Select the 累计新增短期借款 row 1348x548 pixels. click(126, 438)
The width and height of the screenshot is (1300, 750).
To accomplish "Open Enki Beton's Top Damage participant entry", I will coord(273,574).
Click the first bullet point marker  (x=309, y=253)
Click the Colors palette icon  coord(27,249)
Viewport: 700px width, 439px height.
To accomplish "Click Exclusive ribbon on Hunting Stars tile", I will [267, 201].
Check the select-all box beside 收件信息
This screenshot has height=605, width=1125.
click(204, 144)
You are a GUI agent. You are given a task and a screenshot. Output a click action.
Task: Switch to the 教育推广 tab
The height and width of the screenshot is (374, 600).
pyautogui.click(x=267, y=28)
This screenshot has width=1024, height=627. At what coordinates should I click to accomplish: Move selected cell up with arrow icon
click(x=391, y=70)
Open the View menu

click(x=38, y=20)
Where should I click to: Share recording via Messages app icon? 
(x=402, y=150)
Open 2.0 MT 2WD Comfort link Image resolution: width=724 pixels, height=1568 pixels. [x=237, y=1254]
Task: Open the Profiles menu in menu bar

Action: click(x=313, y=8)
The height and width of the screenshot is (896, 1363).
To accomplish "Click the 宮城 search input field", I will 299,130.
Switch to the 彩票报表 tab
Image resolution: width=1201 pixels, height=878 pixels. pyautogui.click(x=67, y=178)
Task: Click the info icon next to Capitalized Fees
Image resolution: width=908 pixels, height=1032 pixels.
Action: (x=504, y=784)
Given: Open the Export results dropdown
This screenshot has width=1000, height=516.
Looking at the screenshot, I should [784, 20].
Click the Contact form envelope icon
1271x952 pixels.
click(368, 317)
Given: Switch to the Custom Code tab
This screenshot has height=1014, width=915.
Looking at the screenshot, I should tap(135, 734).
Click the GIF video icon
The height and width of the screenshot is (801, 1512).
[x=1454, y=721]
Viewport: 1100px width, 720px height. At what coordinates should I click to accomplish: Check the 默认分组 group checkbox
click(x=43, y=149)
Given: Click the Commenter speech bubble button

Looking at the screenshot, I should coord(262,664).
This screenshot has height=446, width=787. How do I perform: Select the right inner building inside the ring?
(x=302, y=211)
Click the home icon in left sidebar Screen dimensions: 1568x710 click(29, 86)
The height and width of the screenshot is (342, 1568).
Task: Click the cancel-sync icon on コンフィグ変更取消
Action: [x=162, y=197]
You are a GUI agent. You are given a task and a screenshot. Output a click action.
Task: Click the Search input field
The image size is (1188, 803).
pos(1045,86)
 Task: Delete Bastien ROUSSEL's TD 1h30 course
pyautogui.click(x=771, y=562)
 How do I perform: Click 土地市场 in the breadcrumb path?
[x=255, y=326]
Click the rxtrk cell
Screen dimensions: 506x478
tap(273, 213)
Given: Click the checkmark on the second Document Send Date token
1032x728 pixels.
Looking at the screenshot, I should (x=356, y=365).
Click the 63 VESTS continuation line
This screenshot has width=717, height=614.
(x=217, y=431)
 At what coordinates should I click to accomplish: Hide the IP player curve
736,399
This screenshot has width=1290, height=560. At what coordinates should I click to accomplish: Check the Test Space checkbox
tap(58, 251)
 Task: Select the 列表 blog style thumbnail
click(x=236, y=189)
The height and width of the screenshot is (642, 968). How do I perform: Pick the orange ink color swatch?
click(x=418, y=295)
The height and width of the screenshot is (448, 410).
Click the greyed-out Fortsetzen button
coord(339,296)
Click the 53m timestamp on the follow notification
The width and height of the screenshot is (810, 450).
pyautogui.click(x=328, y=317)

• _Aim of the exercise_
Reproduce the line containing "The height and width of the screenshot is (448, 410)." and every line after it. Stop at the last line of the records, and add nothing.

• _Solved exercise_
The height and width of the screenshot is (448, 410).
Click the greyed-out Fortsetzen button
coord(339,296)
Click the 53m timestamp on the follow notification
The width and height of the screenshot is (810, 450).
pyautogui.click(x=328, y=317)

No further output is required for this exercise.